ACCESS, a collaboration between 11 UK local government pension schemes (LGPS), has awarded UBS Asset Management an £11bn (€12.3bn) passive management mandate.

It means the asset manager will be responsible for nearly a third of the ACCESS pool’s £34bn in assets. The move is expected to save roughly £5m a year, the pool said.

The mandate has also been made available for other LGPS funds and pools through its national framework.

The contract between UBS and ACCESS is for an initial 10 years until the end of March 2028, with optional extensions to 2033 and 2036.

Andrew Reid, chairman of the ACCESS Joint Committee, said: “I am delighted we have started the process of pooling early with some tangible, long term savings and look forward to a smooth transition to UBS.”

UBS is expected to take on the assets from March 2018, a month before the government’s target date for schemes to begin pooling assets.

ACCESS’ LGPS members comprise the Cambridgeshire, East Sussex, Essex, Hampshire, Hertfordshire, Isle of Wight, Kent, Norfolk, Northamptonshire, Suffolk and West Sussex pension funds.

Wolseley strikes £600m buy-in with PIC

“The bulk annuity market, driven by high levels of demand and competitive pricing, is currently experiencing a period of significant activity”

Mitul Magudia, PIC

The pension scheme for plumbing company Wolseley UK has agreed a buy-in worth roughly £600m with Pension Insurance Corporation (PIC).

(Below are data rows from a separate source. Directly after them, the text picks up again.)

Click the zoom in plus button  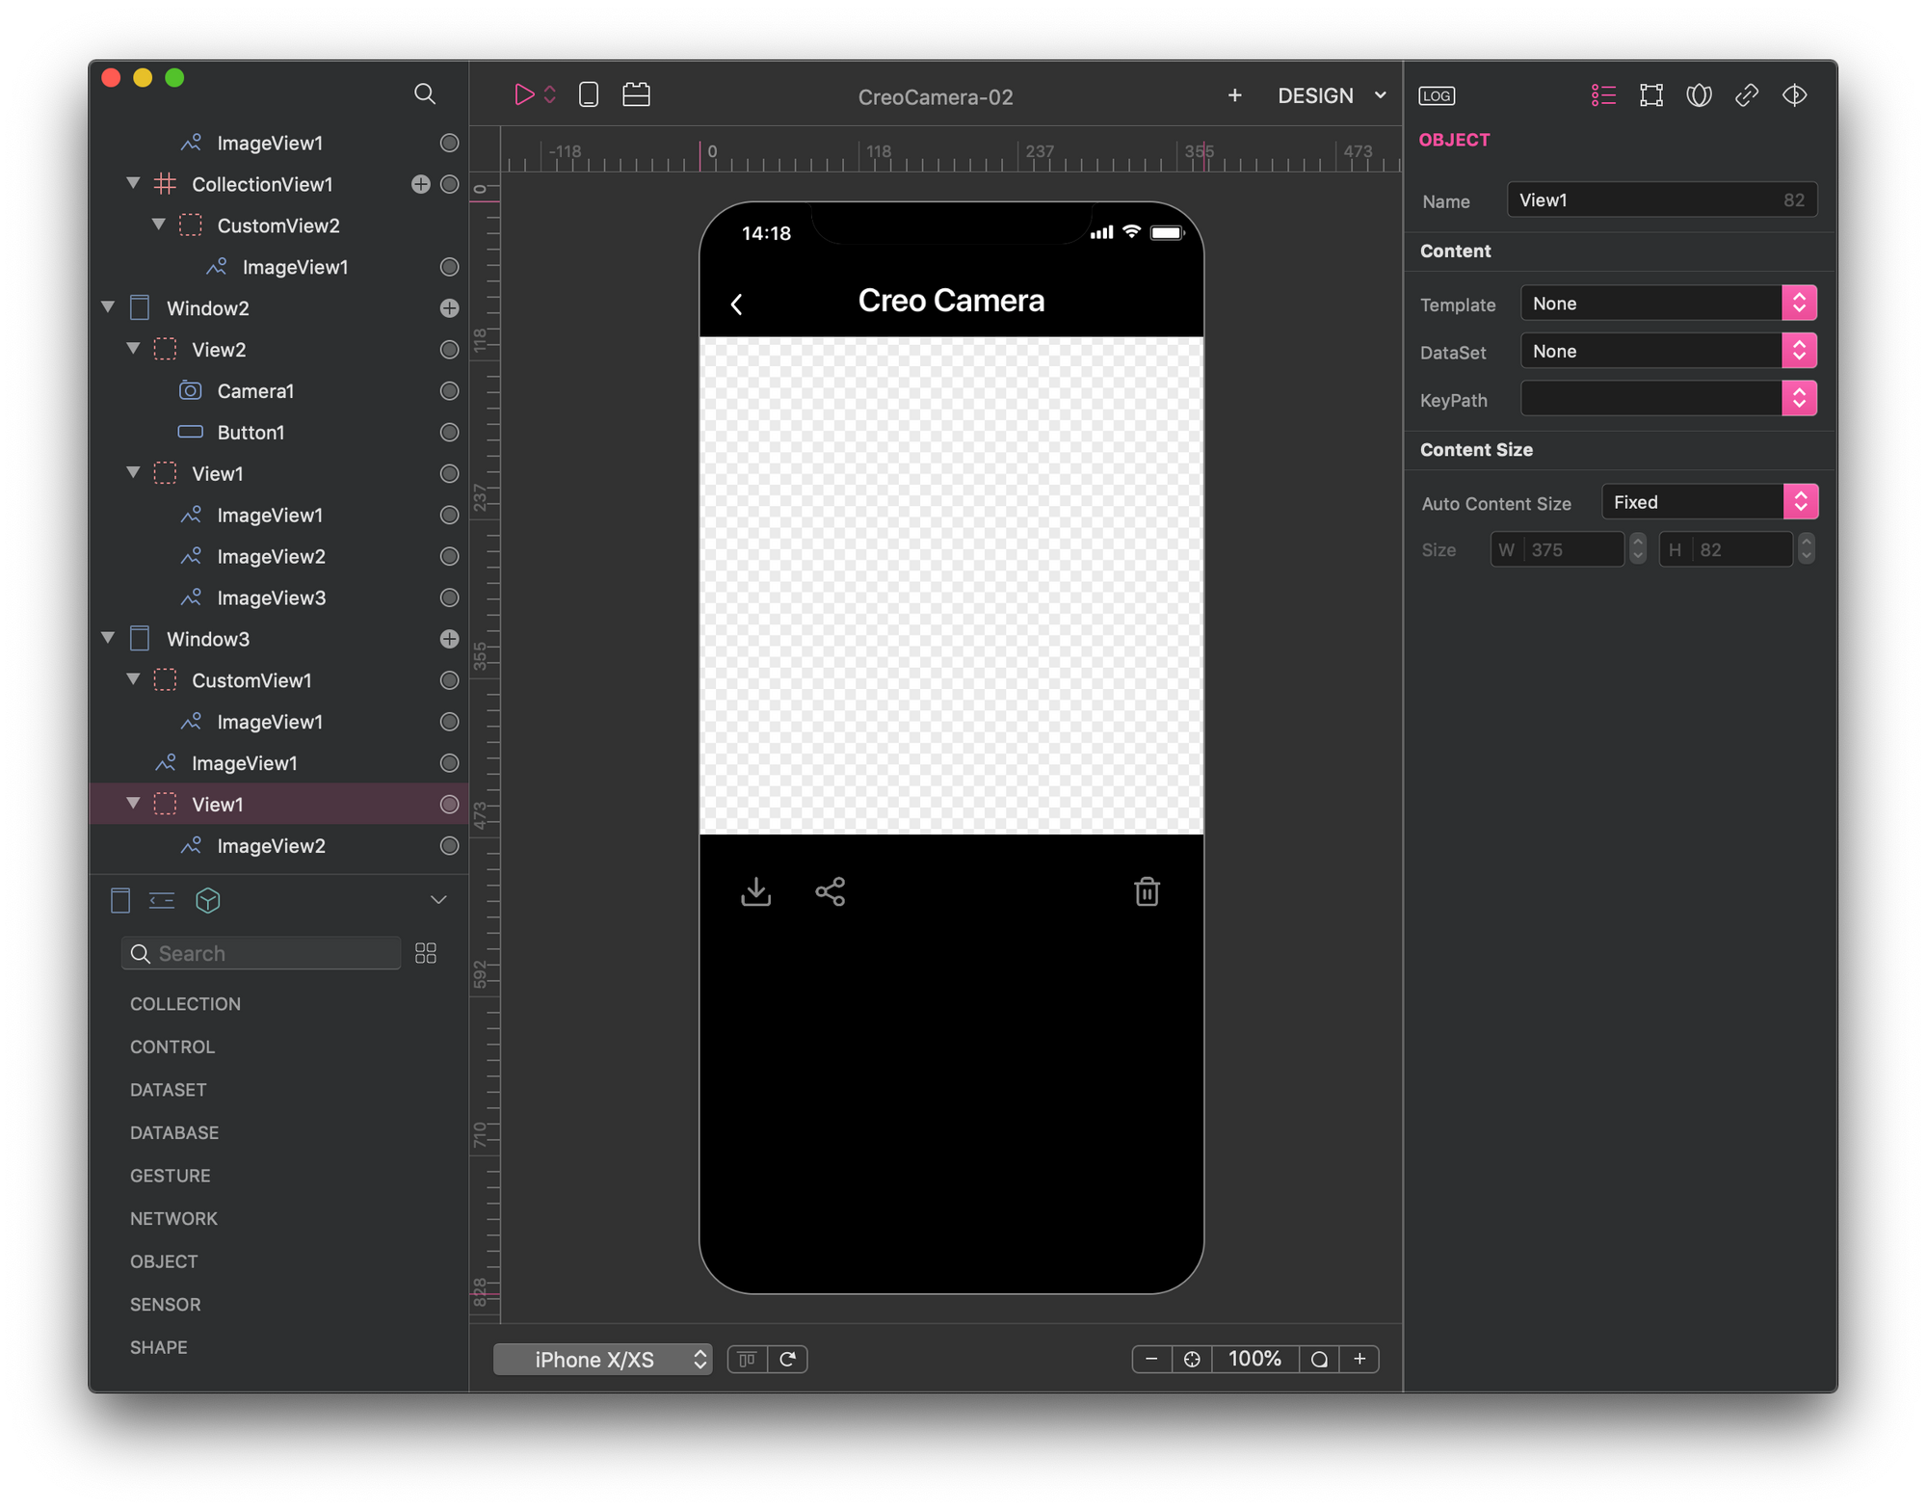(1359, 1359)
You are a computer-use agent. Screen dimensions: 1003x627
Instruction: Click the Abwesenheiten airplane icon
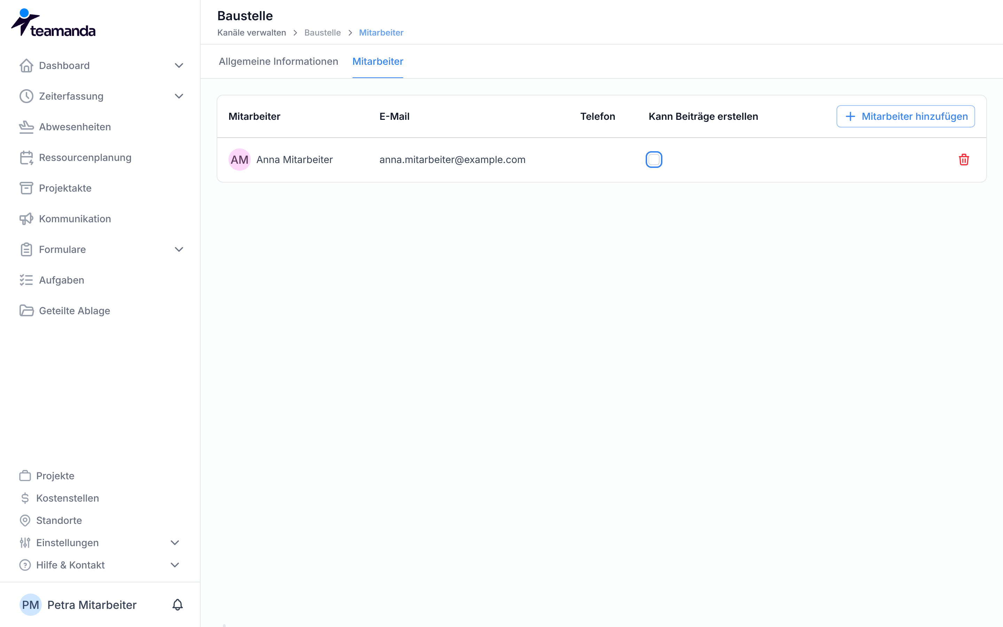click(x=26, y=127)

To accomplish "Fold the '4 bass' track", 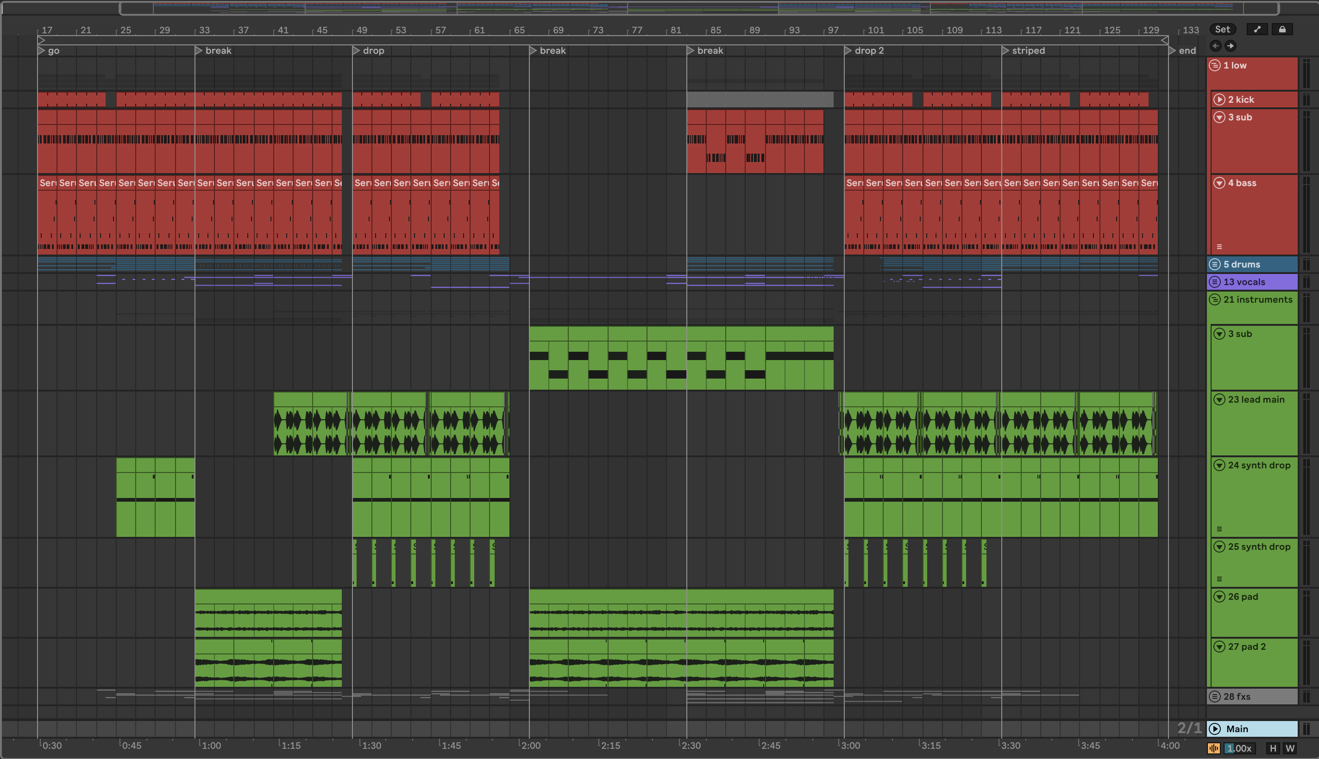I will point(1219,183).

The deal covers the scheme’s pensioner liabilities.

The Wolseley Group Retirement Benefits Plan had roughly £1.3bn in assets at the end of July 2016, according to IPE’s Top 1000 Pension Funds survey.

David Illingworth, chairman of Wolseley’s trustees, said the move was “the logical next step in our derisking strategy for the plan”.

“Over the past couple of years we have matched an increasing amount of our assets and liabilities and this strategy has now allowed us to take advantage of market conditions and fully insure these liabilities,” Illingworth added.

Mitul Magudia, head of business development at PIC, said low government bond yields meant the majority of derisking transactions had been buy-ins, rather than full buyouts. 

“The bulk annuity market, driven by high levels of demand and competitive pricing, is currently experiencing a period of significant activity,” he said.